- [Work item]
Everything from the line containing "Given: Click the Virtual Tag key input field" through the last line of the material must be restated word for word, and only that.

(Extracted entries begins)

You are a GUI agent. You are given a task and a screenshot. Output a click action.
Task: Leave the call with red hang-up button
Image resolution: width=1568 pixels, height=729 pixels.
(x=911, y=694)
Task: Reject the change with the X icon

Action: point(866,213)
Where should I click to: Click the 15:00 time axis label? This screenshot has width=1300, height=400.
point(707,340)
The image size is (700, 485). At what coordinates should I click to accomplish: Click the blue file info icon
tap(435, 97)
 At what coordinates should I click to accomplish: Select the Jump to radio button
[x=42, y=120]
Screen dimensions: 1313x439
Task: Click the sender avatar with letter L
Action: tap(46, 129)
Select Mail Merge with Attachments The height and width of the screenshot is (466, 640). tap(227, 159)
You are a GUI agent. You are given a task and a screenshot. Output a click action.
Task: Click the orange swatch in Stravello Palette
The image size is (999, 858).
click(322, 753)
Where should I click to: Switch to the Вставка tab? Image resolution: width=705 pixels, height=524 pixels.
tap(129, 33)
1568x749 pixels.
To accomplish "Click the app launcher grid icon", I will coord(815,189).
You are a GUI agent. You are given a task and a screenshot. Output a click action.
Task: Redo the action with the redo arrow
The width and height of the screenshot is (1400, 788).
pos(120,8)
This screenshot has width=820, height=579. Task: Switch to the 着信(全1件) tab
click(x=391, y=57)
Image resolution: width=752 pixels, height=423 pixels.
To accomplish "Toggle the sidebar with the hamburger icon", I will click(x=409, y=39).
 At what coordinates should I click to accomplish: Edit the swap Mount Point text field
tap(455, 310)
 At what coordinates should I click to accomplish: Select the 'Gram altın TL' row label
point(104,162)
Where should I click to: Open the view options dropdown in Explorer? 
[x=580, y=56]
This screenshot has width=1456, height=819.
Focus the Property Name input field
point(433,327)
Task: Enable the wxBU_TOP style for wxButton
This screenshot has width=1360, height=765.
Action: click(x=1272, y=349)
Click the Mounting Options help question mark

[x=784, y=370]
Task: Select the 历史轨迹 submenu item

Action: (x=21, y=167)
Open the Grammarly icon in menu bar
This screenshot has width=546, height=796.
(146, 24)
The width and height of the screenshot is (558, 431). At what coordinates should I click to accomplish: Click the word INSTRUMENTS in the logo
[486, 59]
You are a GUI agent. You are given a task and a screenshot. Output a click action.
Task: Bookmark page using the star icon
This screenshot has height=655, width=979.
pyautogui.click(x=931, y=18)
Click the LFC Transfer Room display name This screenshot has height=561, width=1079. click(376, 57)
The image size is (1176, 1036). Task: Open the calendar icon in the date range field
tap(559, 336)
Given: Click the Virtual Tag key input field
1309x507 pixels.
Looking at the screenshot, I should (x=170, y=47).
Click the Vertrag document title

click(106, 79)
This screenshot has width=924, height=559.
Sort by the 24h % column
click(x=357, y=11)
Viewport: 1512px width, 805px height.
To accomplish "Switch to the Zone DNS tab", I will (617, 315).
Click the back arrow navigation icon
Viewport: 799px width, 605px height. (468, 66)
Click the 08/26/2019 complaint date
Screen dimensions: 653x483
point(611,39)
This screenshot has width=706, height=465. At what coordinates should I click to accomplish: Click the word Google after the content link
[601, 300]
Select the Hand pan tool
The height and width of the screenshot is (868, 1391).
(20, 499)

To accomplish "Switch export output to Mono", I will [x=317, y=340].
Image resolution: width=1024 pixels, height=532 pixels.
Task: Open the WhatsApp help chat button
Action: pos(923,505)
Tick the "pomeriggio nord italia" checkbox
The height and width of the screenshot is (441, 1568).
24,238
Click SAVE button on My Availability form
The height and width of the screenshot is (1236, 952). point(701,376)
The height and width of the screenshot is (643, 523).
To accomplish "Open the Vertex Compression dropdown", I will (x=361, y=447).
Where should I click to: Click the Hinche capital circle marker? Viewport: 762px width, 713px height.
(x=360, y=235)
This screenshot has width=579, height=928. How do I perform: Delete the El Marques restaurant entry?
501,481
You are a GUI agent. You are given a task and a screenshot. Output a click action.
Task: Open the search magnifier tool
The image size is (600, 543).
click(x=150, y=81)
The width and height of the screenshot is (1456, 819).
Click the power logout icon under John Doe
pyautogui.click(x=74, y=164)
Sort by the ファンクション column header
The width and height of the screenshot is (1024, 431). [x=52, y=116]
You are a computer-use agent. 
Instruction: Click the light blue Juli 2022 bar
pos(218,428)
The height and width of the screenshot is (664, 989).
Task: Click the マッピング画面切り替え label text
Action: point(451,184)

(Extracted entries ends)

- [Response to the task]
Given: Click the Virtual Tag key input field
1309x507 pixels.
Looking at the screenshot, I should (x=170, y=47).
Click the Vertrag document title

click(106, 79)
This screenshot has width=924, height=559.
Sort by the 24h % column
click(x=357, y=11)
Viewport: 1512px width, 805px height.
To accomplish "Switch to the Zone DNS tab", I will (617, 315).
Click the back arrow navigation icon
Viewport: 799px width, 605px height. (468, 66)
Click the 08/26/2019 complaint date
Screen dimensions: 653x483
point(611,39)
This screenshot has width=706, height=465. At what coordinates should I click to accomplish: Click the word Google after the content link
[601, 300]
Select the Hand pan tool
The height and width of the screenshot is (868, 1391).
(20, 499)

To accomplish "Switch export output to Mono", I will [x=317, y=340].
Image resolution: width=1024 pixels, height=532 pixels.
Task: Open the WhatsApp help chat button
Action: pos(923,505)
Tick the "pomeriggio nord italia" checkbox
The height and width of the screenshot is (441, 1568).
24,238
Click SAVE button on My Availability form
The height and width of the screenshot is (1236, 952). point(701,376)
The height and width of the screenshot is (643, 523).
To accomplish "Open the Vertex Compression dropdown", I will (x=361, y=447).
Where should I click to: Click the Hinche capital circle marker? Viewport: 762px width, 713px height.
(x=360, y=235)
This screenshot has width=579, height=928. How do I perform: Delete the El Marques restaurant entry?
501,481
You are a GUI agent. You are given a task and a screenshot. Output a click action.
Task: Open the search magnifier tool
The image size is (600, 543).
click(x=150, y=81)
The width and height of the screenshot is (1456, 819).
Click the power logout icon under John Doe
pyautogui.click(x=74, y=164)
Sort by the ファンクション column header
The width and height of the screenshot is (1024, 431). [x=52, y=116]
You are a computer-use agent. 
Instruction: Click the light blue Juli 2022 bar
pos(218,428)
The height and width of the screenshot is (664, 989).
Task: Click the マッピング画面切り替え label text
Action: point(451,184)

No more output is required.